* Task item: In the data below, find each line containing the string "field" and return it.

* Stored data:
[Start of section]

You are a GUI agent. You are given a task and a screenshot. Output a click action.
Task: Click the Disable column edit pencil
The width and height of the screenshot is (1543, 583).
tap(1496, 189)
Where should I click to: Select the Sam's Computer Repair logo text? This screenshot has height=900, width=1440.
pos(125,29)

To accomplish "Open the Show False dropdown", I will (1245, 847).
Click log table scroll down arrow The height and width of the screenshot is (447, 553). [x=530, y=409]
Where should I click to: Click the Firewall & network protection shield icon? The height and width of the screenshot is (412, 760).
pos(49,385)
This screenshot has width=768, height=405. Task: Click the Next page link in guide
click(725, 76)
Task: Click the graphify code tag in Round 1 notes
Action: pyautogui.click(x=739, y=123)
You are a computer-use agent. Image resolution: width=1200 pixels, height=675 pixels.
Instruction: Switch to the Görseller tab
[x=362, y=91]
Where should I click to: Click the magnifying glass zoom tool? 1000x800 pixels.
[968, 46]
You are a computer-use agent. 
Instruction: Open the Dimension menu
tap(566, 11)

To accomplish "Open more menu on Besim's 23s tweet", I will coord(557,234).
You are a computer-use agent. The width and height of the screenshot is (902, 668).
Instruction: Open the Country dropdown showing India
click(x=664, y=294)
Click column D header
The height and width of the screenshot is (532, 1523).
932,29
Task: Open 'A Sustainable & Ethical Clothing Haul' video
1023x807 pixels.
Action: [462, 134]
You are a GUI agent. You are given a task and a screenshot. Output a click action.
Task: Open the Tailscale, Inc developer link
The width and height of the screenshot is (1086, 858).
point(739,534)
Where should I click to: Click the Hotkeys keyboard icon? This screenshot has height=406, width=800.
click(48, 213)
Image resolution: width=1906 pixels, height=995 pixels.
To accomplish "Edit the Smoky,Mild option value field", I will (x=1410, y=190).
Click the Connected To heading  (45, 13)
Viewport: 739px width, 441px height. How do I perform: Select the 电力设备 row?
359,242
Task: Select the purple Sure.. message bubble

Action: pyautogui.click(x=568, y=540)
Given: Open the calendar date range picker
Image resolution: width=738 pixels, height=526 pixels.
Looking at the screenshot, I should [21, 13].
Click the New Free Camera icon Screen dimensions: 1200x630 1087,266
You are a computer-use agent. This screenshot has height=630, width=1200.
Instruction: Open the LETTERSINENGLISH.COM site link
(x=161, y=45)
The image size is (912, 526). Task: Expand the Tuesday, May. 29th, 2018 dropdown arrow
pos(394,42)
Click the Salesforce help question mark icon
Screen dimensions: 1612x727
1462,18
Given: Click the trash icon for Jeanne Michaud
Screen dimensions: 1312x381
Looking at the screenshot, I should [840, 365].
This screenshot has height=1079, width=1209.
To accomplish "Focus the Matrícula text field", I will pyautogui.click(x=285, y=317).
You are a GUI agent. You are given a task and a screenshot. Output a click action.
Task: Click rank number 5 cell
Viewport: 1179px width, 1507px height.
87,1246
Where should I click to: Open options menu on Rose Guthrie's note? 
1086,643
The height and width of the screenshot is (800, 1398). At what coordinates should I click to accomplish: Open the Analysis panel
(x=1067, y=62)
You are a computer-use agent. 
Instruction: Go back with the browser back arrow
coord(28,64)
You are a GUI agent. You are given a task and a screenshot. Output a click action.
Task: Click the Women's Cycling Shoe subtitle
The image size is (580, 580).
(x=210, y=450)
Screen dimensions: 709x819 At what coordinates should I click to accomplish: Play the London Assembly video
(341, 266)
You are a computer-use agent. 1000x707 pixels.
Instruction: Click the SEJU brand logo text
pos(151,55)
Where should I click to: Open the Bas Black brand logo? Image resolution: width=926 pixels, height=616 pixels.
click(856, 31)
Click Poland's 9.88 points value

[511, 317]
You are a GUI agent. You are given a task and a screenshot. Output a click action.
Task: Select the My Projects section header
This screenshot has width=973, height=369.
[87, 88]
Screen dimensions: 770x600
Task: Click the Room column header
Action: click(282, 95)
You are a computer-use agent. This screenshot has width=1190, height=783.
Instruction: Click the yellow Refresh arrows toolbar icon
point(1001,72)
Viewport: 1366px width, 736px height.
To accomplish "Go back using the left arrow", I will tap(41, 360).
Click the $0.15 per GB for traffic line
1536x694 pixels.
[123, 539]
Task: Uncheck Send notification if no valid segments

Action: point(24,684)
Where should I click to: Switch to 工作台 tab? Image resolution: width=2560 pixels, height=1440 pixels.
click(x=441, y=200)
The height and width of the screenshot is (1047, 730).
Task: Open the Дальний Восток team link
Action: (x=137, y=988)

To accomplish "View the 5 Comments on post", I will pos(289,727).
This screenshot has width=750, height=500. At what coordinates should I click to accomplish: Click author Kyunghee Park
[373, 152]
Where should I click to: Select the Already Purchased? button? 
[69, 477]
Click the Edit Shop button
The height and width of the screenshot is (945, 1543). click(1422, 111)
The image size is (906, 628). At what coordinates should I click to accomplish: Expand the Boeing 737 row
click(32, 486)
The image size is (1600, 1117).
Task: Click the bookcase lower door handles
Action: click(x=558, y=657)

[End of section]

* The completed task:
To accomplish "Edit the Smoky,Mild option value field", I will (x=1410, y=190).
To accomplish "Focus the Matrícula text field", I will pyautogui.click(x=285, y=317).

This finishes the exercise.